Culture

Fatiha Morchid : L’euthanasie se veut un acte d’amour dans «Le droit de partir»

© D.R

ALM : Qu’est-ce qui vous a décidée à parler de l’euthanasie dans votre dernier roman «Le droit de partir»?

Fatiha Morchid : En tant que médecin, j’ai souvent été confrontée à la mort et à la souffrance humaine dans toutes ses formes. J’ai constaté que ce n’est pas la mort qui fait peur aux patients mais plutôt la manière de mourir, voire la déchéance de l’être et la souffrance physique et morale qu’elle engendre qui effraient.

Ce qui est intolérable pour l’être humain c’est la perte de son humanité et sa dignité, voilà pourquoi nous souhaitons tous au plus profond de nous-mêmes une mort clémente. En l’occurrence, ce qui m’intéresse en tant qu’écrivaine c’est de poser des questions sur des thèmes considérés «tabous» qu’on évite d’aborder mais qui nous hantent en secret. D’ailleurs certaines situations m’ont bouleversée et interpellé lors de l’exercice de ma profession.

Ce sont ces réflexions que j’ai essayé de partager avec le lecteur à travers mon roman qui en passant n’est pas un essai sur l’euthanasie, mais une belle histoire d’amour dans laquelle cette pratique se veut un acte d’amour. Et si le roman est intitulé «Le droit de partir» c’est qu’il prône le droit à une vie digne où l’homme est libre de décider de son destin.

Des situations bouleversantes qui vous ont interpellée. Comme quoi?

Il peut arriver au service de réanimation que l’on ne dispose pas de respirateurs suffisants et qu’on ait à choisir parmi les patients nécessitant une intubation, lequel choisir?

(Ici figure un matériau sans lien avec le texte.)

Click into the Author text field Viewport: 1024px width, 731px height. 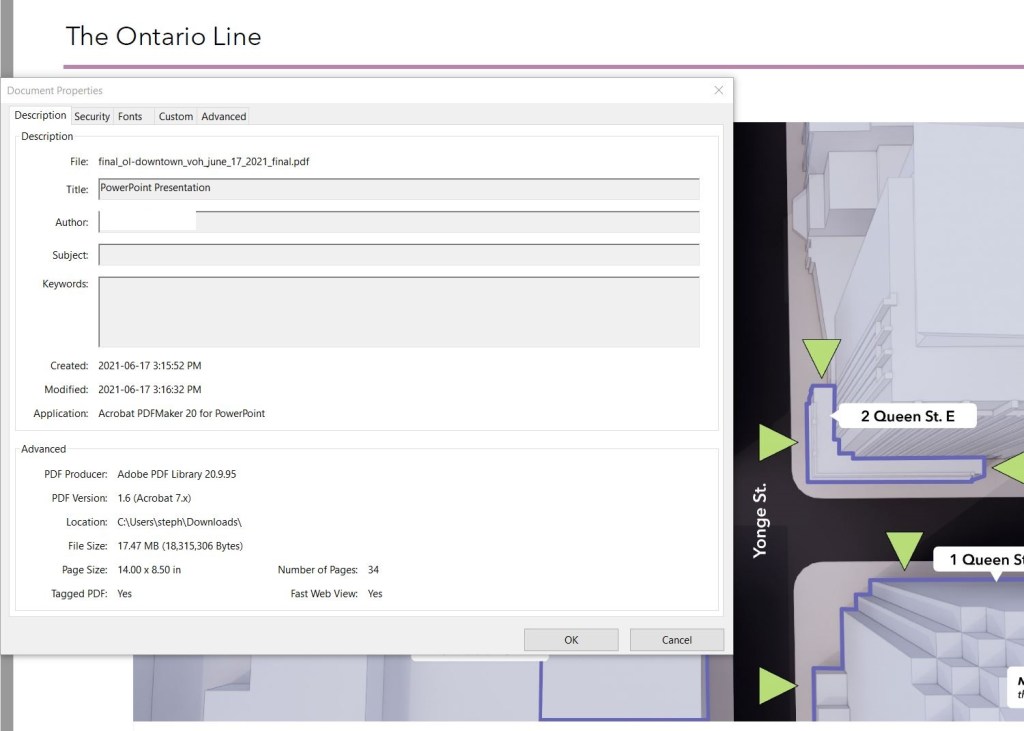point(398,222)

Décision difficile! Mais il faut agir et vite, pas de place aux réflexions philosophiques. On décide évidemment de faire bénéficier celui qui a le plus de chance de s’en sortir mais comment en être sûr ? Il arrive qu’il ne s’en sorte pas et cela pèse sur la conscience qu’on le veuille ou non.
 
Finalement avez-vous eu affaire à cet acte?

Non, je n’ai jamais pratiqué d’euthanasie ni j’étais confrontée à une demande par un patient. Néanmoins certaines pratiques courantes m’ont toujours choquée : comme signifier à la famille d’un patient, qui ne peut  pas supporter les frais de la réanimation, qu’il suffit de signer une décharge pour le faire sortir. Si on y réfléchit un peu on verra qu’il y a des formes d’euthanasie passives qui sont communément pratiquées.

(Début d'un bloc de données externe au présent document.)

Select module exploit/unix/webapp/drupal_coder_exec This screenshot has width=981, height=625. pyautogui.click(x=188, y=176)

Que pensez-vous de l’euthanasie au Maroc ?

L’euthanasie est un sujet qui soulève une grande polémique de par le monde. Certains pays l’ont légalisée comme la Hollande, d’autres sont en plein débat comme la France, et elle reste prohibée dans plusieurs pays dont le Maroc. Force est de constater que bien qu’interdite par la loi et les religions, l’euthanasie n’est pas moins pratiquée dans le monde d’une façon clandestine par des associations ou par des individus. C’est dire la nécessité d’un débat responsable au sein du corps médical et des sociétés.

Votre roman est non seulement marqué de mort mais aussi d’amour et d’humour…

Le narrateur, écrivain «nègre», décide derrière les barreaux de la prison d’écrire son roman autobiographique.  Lui qui a toujours écrit pour les autres esquivant la nudité exigée par l’écriture, va se dénuder enfin dans ce roman dédié à la femme de sa vie qu’il a aidé à mourir. Il va raconter son histoire d’amour, ses amis, ses réflexions sur la vie et sur la mort. Il nous fera découvrir à travers la passion de sa bien-aimée, pour les épices et l’art de cuisiner, des aspects insoupçonnés des cultures : arabe, amazighe, occidentale et asiatique. Et surtout il va amener à réfléchir, avec profondeur et sans compromis, sur le sens philosophique de la vie.

Et pourquoi la littérature quand on a réussi sa carrière de médecin?

Borges disait que «la littérature est la preuve que la vie ne suffit pas». Je dirais en ce qui me concerne que la médecine ne suffit pas.